PMCF Study on the Safety, Performance and Clinical Benefits Data of the ComposiTCP

Sponsor: Zimmer Biomet

View on ClinicalTrials.gov

Summary

The study is a multicenter, retrospective and prospective, non-randomized, noncontrolled, and consecutive series post-market study. The purpose of this study is collect data confirming safety, performance and clinical benefits of the ComposiTCP Suture Anchors Double Loaded with BroadBand Tape, Sliding implants when used in rotator cuff repair. The primary endpoint of this study is the assessment of performance by analyzing soft tissue to bone healing in the shoulder (rotator cuff). Healing will be assessed by the investigator using PROMs and clinical outcomes of the patient. The clinical benefit will be assessed by functional outcomes measured using standard and well-established scoring systems (e.g. Oxford Shoulder Score and EQ-5D-5L) at 1 year post-operative. The safety will be assessed by monitoring the incidence and frequency of device- and/or procedure-related adverse events.

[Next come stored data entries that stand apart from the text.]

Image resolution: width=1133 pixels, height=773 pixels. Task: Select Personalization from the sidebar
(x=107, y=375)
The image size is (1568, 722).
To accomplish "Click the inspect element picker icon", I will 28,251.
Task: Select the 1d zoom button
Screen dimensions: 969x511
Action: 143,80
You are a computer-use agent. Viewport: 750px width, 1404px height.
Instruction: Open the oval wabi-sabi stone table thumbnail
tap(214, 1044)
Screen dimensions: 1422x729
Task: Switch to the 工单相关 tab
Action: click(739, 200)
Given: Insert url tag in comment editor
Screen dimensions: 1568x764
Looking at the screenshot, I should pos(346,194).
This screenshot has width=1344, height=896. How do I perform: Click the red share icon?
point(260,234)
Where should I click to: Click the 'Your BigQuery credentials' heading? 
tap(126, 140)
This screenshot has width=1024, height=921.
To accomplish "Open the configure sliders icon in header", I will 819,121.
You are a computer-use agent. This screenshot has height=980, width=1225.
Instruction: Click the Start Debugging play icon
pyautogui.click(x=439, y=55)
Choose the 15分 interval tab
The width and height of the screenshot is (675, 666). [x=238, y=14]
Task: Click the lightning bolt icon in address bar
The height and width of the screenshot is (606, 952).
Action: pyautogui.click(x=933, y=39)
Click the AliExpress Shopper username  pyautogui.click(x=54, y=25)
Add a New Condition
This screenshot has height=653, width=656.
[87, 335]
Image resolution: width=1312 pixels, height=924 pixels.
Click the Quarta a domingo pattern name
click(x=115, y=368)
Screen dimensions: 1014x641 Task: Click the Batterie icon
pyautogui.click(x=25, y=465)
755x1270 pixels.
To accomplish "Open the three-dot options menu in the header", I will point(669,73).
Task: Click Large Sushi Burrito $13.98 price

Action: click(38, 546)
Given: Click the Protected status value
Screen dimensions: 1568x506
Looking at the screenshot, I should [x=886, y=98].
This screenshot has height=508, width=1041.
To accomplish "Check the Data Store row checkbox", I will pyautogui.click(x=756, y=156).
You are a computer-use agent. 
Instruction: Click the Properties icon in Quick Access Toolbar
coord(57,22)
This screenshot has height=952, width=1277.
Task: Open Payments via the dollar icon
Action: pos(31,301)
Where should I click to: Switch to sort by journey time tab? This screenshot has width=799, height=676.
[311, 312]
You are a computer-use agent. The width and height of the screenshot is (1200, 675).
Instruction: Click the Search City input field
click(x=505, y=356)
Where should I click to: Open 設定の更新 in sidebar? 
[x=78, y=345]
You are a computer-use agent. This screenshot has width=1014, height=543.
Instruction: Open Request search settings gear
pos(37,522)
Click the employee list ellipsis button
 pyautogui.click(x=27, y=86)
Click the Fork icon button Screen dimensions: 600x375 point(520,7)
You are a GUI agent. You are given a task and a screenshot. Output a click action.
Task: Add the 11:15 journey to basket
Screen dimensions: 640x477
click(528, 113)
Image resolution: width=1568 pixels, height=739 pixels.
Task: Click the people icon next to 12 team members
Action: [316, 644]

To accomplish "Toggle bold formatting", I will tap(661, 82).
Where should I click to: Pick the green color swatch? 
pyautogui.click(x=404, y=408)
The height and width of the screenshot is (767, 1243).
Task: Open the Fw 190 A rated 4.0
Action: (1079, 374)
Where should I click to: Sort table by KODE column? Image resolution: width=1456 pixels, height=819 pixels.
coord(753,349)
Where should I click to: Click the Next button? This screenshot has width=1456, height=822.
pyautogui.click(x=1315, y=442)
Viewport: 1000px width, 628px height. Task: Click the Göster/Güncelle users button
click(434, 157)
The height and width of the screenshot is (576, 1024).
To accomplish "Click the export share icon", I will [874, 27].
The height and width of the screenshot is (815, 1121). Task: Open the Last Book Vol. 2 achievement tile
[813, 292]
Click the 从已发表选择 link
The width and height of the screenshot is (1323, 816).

Official title: Post-market Clinical Follow-up Study to Collect Safety, Performance and Clinical Benefits of the ComposiTCP™ Suture Anchors Double Loaded With BroadBand Tape, Sliding

Key Details

Gender

All

Age Range

18 Years - Any

Study Type

OBSERVATIONAL

Enrollment

43

Start Date

2025-07-01

Completion Date

2026-08

Last Updated

2026-02-03

Healthy Volunteers

No

Locations (1)

Clinique Mutualiste de Bretagne Occidentale

Quimper, France